What you have to do
When you reach the line that contains "Select the Kes (Cut) icon" in the data below, start reproducing lines exactly, and stop after the line that contains "Select Kubo's 6.77".
Top of Supplied data
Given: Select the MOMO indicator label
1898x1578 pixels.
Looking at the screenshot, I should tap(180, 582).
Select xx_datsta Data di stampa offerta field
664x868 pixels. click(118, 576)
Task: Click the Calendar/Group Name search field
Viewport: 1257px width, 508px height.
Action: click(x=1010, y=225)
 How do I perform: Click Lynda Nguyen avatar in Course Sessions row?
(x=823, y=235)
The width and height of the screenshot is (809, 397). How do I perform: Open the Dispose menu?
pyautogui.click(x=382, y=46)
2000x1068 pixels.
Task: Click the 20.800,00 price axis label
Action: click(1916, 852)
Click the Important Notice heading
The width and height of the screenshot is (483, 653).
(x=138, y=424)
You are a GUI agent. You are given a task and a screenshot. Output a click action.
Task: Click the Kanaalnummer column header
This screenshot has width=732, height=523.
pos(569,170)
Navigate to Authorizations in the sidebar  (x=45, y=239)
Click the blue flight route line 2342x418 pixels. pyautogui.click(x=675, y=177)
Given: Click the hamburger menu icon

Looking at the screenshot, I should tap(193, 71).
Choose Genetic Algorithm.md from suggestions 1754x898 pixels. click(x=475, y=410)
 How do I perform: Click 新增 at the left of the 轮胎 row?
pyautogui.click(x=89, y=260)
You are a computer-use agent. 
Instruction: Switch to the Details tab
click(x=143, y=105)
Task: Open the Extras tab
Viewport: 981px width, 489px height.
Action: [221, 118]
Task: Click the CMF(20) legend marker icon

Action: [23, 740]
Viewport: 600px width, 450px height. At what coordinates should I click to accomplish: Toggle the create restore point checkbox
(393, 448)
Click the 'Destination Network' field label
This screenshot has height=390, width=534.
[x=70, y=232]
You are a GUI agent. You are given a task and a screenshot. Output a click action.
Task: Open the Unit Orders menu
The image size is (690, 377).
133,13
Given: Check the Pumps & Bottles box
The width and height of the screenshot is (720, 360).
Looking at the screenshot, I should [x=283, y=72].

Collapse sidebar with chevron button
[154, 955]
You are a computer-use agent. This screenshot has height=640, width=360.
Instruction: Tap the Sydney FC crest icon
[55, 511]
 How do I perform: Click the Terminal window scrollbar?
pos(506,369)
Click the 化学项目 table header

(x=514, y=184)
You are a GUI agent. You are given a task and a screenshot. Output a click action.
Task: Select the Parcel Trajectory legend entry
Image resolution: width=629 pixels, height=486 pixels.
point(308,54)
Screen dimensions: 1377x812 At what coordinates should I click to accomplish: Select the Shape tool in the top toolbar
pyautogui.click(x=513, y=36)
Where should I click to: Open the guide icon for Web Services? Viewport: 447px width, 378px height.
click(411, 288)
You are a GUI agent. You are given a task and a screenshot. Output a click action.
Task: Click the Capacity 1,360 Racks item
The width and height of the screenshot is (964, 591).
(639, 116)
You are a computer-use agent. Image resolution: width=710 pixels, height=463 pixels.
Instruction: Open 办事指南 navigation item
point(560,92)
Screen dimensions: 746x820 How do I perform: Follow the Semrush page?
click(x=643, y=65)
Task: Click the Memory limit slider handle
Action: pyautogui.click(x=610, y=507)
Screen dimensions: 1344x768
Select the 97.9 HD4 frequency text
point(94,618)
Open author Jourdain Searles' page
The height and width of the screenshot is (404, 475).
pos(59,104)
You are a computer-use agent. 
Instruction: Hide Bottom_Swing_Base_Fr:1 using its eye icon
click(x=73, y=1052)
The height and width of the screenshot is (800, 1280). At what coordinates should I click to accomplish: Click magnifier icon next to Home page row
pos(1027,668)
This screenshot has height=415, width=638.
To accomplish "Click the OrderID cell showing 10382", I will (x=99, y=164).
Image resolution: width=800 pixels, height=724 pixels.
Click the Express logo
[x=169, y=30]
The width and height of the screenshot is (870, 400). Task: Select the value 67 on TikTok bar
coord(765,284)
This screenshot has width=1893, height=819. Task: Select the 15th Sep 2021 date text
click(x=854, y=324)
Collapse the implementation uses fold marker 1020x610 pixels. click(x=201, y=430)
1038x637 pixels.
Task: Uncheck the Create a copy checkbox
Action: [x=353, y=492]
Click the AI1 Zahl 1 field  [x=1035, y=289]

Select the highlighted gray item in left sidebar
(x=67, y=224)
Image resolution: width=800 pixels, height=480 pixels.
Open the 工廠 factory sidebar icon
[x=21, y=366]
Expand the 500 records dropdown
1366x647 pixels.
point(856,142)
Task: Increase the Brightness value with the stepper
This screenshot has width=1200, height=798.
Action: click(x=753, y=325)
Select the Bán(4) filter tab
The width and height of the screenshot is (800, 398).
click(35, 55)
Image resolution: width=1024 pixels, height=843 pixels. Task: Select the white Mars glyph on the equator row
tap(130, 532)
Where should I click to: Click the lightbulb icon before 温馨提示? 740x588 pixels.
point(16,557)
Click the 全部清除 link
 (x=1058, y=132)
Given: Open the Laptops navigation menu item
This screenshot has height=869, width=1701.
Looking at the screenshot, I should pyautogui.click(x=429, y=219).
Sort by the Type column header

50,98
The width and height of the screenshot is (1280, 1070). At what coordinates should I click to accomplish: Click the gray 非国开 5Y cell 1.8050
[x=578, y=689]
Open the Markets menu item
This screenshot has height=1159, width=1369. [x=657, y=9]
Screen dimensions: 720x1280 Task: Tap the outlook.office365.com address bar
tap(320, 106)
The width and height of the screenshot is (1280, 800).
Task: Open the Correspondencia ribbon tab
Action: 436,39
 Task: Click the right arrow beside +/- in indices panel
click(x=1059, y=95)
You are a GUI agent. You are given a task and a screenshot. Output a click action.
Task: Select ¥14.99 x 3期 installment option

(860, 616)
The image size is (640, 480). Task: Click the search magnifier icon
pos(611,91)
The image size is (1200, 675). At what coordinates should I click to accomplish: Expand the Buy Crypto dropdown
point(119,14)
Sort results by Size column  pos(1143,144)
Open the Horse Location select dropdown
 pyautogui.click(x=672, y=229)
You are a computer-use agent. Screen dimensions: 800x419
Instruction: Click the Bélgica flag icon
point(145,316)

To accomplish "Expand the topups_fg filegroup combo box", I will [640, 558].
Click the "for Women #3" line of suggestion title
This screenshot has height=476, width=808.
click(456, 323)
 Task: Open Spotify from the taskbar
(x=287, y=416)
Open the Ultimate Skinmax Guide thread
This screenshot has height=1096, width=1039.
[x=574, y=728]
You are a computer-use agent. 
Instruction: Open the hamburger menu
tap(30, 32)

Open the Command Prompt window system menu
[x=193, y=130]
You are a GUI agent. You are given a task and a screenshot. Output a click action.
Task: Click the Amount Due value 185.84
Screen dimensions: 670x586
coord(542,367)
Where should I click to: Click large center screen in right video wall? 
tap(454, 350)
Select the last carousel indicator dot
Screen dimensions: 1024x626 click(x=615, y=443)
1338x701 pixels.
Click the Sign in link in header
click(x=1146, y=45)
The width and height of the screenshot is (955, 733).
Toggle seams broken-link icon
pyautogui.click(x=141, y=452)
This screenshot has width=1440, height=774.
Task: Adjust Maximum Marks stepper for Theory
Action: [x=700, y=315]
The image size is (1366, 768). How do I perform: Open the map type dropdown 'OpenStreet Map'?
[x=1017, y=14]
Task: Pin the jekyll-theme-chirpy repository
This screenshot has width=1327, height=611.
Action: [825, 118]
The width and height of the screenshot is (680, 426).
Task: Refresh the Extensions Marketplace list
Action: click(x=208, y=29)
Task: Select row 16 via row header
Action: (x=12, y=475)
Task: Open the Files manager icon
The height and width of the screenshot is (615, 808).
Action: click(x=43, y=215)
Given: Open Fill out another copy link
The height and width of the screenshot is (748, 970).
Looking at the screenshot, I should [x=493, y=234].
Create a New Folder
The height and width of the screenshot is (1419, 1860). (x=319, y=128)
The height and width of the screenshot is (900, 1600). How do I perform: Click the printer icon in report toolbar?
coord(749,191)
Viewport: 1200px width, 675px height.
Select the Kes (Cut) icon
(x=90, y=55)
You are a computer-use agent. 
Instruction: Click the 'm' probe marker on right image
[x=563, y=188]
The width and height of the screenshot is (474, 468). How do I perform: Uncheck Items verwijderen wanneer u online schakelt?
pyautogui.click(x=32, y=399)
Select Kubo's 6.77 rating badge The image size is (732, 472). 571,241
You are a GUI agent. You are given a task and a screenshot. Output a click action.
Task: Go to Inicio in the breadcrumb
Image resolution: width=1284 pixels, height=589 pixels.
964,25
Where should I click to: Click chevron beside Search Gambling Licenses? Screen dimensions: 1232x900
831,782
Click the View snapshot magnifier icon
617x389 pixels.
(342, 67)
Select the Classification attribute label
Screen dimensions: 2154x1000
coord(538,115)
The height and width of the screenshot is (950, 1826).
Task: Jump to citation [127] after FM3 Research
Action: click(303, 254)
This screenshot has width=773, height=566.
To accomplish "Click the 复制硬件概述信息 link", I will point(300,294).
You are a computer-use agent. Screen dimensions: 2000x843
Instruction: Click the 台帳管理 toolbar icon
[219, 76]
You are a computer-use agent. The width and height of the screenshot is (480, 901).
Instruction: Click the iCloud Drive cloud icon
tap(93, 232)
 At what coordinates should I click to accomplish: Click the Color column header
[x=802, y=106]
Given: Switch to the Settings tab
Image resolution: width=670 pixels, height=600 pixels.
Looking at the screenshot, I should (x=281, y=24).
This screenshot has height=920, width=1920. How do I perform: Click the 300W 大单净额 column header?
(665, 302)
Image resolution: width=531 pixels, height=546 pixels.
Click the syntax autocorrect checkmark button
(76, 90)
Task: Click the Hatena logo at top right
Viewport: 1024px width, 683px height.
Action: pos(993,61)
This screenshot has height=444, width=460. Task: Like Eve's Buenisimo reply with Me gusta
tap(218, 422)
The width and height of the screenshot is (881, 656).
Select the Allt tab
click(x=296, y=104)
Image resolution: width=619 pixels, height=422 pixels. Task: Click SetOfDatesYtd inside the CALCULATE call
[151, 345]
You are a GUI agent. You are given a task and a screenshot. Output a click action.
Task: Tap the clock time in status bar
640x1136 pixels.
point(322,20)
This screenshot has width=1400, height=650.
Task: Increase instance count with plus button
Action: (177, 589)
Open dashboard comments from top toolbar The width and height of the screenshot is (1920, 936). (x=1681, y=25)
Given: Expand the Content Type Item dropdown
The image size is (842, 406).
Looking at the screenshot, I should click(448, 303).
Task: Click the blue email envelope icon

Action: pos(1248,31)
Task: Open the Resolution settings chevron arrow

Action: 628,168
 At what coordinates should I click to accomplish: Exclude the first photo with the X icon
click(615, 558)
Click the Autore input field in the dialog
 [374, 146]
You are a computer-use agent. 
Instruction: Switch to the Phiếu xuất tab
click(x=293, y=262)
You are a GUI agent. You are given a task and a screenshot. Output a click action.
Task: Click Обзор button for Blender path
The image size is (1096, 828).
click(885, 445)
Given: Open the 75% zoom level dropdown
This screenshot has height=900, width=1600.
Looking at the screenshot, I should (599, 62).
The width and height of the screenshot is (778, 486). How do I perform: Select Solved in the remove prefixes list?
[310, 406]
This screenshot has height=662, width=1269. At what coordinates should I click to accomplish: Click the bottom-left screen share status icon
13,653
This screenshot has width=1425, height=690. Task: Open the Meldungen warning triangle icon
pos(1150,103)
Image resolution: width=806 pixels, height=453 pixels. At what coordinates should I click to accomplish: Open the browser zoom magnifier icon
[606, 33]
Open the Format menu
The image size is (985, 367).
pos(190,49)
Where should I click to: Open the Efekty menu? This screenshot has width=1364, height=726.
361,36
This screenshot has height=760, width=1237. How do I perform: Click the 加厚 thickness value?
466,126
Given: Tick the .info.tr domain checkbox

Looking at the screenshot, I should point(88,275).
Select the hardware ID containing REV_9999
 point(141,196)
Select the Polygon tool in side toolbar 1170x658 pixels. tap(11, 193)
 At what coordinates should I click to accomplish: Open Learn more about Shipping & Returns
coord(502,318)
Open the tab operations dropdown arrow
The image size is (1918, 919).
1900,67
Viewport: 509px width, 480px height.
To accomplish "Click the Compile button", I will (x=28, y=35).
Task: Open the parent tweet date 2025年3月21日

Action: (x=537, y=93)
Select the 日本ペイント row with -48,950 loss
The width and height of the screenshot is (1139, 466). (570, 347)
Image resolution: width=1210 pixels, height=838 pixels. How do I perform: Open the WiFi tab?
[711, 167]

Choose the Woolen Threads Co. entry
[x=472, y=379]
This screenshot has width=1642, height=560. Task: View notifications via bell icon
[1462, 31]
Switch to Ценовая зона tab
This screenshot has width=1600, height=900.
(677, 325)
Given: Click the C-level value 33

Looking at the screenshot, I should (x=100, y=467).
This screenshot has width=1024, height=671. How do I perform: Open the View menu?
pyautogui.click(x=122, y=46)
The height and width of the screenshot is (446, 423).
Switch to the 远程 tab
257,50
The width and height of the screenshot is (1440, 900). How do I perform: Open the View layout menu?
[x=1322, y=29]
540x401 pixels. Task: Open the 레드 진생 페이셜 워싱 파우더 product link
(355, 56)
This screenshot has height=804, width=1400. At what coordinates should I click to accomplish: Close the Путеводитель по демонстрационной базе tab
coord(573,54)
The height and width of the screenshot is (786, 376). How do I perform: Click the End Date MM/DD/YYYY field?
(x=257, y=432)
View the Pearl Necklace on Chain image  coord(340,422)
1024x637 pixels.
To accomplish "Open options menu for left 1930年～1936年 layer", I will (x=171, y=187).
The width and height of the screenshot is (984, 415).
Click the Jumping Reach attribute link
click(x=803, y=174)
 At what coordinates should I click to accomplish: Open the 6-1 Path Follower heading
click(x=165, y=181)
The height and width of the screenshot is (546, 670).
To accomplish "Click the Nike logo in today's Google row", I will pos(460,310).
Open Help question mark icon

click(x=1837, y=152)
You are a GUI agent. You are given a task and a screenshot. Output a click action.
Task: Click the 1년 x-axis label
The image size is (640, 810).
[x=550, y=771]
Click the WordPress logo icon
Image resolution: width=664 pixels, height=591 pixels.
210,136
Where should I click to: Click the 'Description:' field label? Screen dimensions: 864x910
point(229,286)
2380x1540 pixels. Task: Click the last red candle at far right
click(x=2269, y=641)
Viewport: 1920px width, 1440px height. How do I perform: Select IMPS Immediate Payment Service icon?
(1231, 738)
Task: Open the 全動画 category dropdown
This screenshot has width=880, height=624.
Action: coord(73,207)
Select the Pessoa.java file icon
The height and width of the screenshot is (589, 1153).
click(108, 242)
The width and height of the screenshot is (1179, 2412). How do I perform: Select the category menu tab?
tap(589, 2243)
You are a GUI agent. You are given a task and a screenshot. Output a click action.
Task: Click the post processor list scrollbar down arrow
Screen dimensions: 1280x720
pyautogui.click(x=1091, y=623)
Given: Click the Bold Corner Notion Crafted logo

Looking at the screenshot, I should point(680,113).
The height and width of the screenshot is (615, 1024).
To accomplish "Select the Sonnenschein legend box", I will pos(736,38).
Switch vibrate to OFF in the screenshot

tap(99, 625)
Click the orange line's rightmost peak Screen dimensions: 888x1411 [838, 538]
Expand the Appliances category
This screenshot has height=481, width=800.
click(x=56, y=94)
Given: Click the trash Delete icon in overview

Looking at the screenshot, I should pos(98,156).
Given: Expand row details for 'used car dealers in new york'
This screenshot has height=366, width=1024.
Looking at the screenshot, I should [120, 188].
Bottom of Supplied data
Result below
Select the Kes (Cut) icon
(x=90, y=55)
You are a computer-use agent. 
Instruction: Click the 'm' probe marker on right image
[x=563, y=188]
The width and height of the screenshot is (474, 468). How do I perform: Uncheck Items verwijderen wanneer u online schakelt?
pyautogui.click(x=32, y=399)
Select Kubo's 6.77 rating badge The image size is (732, 472). 571,241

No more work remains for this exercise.